Dr. Pogue praised Grambling’s 110 years of existence, but reassured Gramblinites that the next 110 years are going to be far more challenging.
“Some of our students come to us from segregated communities. Some come to us who have been taught to hate each other, or hate people who don’t look like themselves,” Dr. Pogue said as he built a correlation between present day students and those who attended the university when it first opened.
He added that Grambling does not only want to graduate students in several professional areas, but also for graduates to know that they have been prepared to make a difference and preserve our culture.
Reflecting back to the founder Charles P. Adams, Dr. Pogue called the creation of Grambling “absolutely revolutionary,” for African Americans.
Dr. Pogue elaborated on the advancement of GSU once called the Colored Industrial and Agricultural School, which has grown to over 446 acres of land and over 200 million square feet of usable land valued at $198 million.
That’s a far leap from the 200 acres purchased back in 1905 for 800 dollars. From one academic building, to more than 100 buildings, in which nine of those are now historic sites.
Dr. Pogue made no hesitation to share possible changes with campus wide strategic planning.
Some of those changes are due, largely in part, to the budget cuts that Grambling are facing with a budget of once 32 million dollars to now 18 million dollars, with more probable cuts for the next fiscal year.
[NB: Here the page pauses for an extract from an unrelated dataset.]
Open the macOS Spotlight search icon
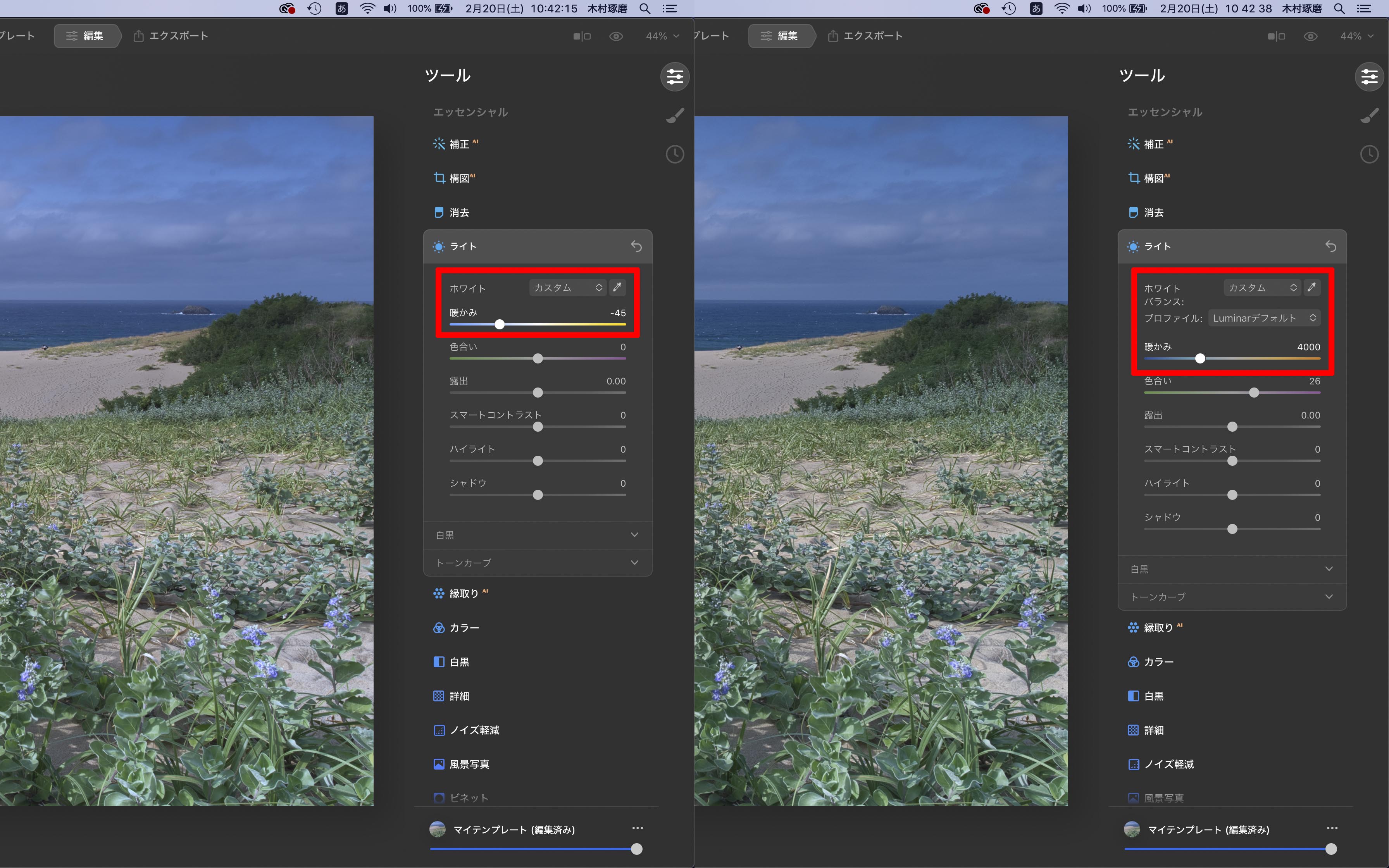Image resolution: width=1389 pixels, height=868 pixels. (645, 9)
Even with budgets cuts Dr. Pogue was proud to announce that the university has not had to lay off one faculty member, but instead enacted the furlough system, which can save the university $1.5 million.
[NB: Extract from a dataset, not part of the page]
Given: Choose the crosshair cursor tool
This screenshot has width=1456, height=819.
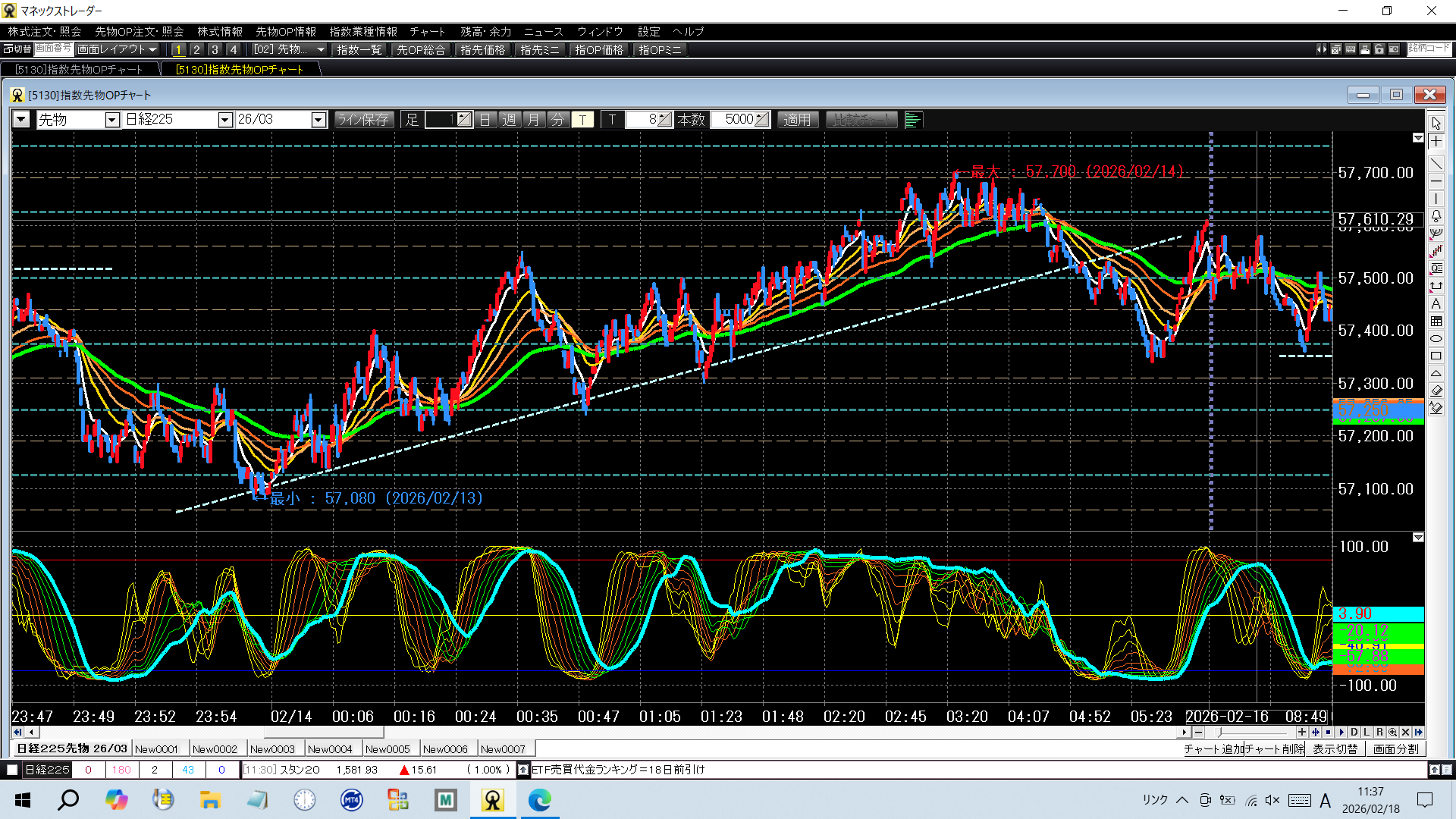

The furlough system makes faculty and staff take unpaid days off. Those who earn the highest salary take more days than those who make the latter, many of which are taken while they are performing their designated duty as an employee of GSU.
Last fall, Dr. Pogue and his executive board began to focus on five priorities that would enhance academic quality by building on the strengths and accomplishments of the university, while preparing for several accreditations, rising admission and follow guidelines of the Grad Act.
Administrators implemented an enrollment management and retention plan that will focus on increasing enrollment from 5,100 to 7,500 over the next five years lead by Dr. Paul Bryant, interim vice president of Enrollment Management and Retention.
Third, the development of fundraising and friend raising initiatives to replace the reduction of funding.